— start of Source document —

So anywhere I look for router performance on OpenBSD, all the benchmarks
are on small lines or old machines. I also see mentions of people using
it in large scale installations, which is what I'm looking to do. I
thought I'd ask here and see what people have done.

I have 2 GigE lines from different providers balanced via BGP with full
routes from both providers. Currently, these are running through a
Linux/Quagga/Iptables router/firewall with a P4 3.2 GHz. The distro is
Gentoo, and we've stripped it down quite a bit.

We're pushing streaming video, so it's almost all outbound traffic by
about a 30:1 factor, and our average packet size is quite large - around
1200 bytes. At the moment, when we hit about 350Mbps, the router gets
to ~30% CPU usage, and it appears that we stop being able to pass all
the traffic at full speed. I don't see packet loss, but our traffic
graph flattens a good bit. At those rates, we also start to see
crashing, but we haven't been able to figure out the exact cause of
those either.

— end of Source document —
— start of Data section —

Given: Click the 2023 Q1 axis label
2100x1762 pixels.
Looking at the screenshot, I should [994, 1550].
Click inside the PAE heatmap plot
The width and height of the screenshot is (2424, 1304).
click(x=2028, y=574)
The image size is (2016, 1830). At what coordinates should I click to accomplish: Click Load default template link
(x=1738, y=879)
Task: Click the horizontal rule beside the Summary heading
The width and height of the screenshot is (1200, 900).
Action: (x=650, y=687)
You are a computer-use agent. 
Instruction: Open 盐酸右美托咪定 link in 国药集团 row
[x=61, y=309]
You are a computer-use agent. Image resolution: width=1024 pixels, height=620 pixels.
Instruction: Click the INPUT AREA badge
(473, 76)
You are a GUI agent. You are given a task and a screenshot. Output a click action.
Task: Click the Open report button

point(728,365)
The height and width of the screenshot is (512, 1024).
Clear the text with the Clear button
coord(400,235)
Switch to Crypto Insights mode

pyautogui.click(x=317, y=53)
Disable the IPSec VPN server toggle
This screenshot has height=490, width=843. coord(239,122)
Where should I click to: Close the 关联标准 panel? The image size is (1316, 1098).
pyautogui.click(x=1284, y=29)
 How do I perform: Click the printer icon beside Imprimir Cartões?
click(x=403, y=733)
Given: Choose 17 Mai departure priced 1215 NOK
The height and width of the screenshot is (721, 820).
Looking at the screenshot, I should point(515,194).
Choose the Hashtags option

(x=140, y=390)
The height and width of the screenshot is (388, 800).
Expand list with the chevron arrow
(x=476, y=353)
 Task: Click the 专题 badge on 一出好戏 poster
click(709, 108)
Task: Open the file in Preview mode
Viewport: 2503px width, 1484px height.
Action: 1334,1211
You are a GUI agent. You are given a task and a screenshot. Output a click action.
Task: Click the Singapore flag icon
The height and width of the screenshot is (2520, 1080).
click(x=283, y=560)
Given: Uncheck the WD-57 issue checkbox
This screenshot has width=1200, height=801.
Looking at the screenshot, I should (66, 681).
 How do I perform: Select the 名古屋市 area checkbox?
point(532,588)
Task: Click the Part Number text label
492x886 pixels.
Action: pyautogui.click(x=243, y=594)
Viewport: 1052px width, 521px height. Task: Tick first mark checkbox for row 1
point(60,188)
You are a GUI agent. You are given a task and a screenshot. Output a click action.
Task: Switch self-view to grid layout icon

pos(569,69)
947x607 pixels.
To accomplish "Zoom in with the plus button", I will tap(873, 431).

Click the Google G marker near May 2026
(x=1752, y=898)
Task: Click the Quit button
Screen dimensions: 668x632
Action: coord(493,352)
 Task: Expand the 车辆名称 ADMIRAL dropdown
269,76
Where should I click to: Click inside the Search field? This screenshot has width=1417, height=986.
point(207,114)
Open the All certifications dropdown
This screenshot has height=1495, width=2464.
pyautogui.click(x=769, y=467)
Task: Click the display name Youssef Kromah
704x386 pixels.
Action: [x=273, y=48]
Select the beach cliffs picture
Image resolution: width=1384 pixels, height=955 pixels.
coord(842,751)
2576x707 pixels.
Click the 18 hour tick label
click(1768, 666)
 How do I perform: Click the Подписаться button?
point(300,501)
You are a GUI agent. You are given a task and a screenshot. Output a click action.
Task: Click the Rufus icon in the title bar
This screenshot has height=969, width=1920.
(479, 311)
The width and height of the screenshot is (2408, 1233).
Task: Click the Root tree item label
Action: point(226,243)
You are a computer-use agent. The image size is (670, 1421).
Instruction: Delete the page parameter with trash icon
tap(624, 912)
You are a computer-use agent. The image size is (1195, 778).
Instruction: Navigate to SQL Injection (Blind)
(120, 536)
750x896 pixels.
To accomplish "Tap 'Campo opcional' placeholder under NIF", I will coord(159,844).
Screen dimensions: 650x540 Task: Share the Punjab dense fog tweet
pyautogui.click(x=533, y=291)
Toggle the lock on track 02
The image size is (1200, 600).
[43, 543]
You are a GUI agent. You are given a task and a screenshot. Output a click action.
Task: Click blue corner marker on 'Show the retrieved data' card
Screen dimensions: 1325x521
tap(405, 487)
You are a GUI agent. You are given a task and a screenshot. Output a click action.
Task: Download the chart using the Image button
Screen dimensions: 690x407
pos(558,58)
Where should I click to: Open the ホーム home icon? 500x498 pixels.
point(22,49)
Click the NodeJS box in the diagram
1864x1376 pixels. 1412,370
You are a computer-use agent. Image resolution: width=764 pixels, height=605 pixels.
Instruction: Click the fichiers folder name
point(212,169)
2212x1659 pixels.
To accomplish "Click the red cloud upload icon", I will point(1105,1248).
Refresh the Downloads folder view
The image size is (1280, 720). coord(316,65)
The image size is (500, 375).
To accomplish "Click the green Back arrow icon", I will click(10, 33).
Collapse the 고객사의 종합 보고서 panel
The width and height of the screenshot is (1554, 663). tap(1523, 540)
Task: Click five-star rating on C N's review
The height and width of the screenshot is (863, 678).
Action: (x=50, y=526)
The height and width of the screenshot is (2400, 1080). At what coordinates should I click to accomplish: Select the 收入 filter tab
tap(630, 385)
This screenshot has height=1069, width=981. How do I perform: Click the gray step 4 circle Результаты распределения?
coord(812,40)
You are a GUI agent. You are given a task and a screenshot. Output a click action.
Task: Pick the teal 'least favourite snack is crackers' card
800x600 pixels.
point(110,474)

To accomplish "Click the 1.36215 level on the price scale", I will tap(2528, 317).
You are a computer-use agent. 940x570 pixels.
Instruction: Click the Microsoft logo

— end of Data section —

What is asked |
a: Retype the OpenBSD router post from "So anywhere I" to "quite a bit.".
b: In the OpenBSD router post, what is the average packet size of the traffic?
These rows come from a different source than the OpenBSD router post.

Task-by-task solutions |
a:
So anywhere I look for router performance on OpenBSD, all the benchmarks
are on small lines or old machines. I also see mentions of people using
it in large scale installations, which is what I'm looking to do. I
thought I'd ask here and see what people have done.

I have 2 GigE lines from different providers balanced via BGP with full
routes from both providers. Currently, these are running through a
Linux/Quagga/Iptables router/firewall with a P4 3.2 GHz. The distro is
Gentoo, and we've stripped it down quite a bit.

b: Around 1200 bytes.